Seventeen children disappear overnight, seen on Ring cameras moving swiftly and strangely into the night, arms extended. They all left their homes at 2:17 am. They were all from the same class. Only one student didn’t disappear. Justine Gandy (Julia Garner, allowed here to let her let loose her considerable acting chops), the class’s teacher, falls under the town’s angry suspicion. This is the deceptively simple setup for Weapons. I thought I’d cottoned to its secret early on, when in a dream a massive, spaceship-like assault rifle looms eerily over a house. But I was wrong.
Justine is placed on leave. She starts drinking, carrying on with a local cop. Intensely curious and empathetic, hurt by the negative attention, she begins, despite her principal’s wishes, following the young boy who didn’t disappear. The windows of his house are covered in newspaper. It appears that his parents are inside, silent and still. Justine is joined in her unofficial investigation by one of the fathers (Josh Brolin). The cop with whom she’s carrying on complicates matters, as does interference from a local miscreant and, separately, from the school principal.
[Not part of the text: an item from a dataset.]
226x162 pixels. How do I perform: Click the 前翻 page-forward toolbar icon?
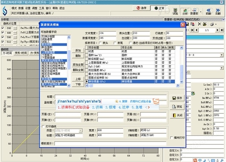(x=208, y=11)
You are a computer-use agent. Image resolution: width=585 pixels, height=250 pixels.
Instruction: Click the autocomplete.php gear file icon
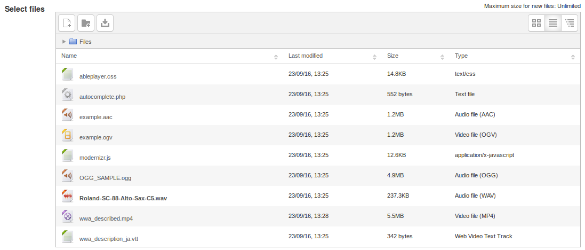pos(67,94)
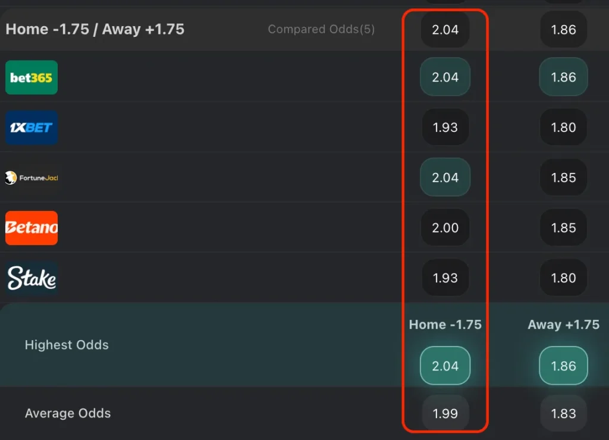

The movie jumps back in the narrative several times, showing us the occurrences from different points of view. We meet the remaining student’s aunt, a garishly clad and made-up enigma, who uses strange witchcraft on the boy’s parents—and who may be the key to the entire mystery. The movie’s explosive, startling ending also manages to be hilarious without compromising the horrors.
Weapons is everything a horror movie should be. Mysterious. Startling. Eerie. Inventive. Violent. Sad. Hysterically funny. It isn’t the same old horror concept rehashed. The director’s previous feature, Barbarian, was similarly inventive, if different in tone and execution. I’m excited to see what Cregger has in store next.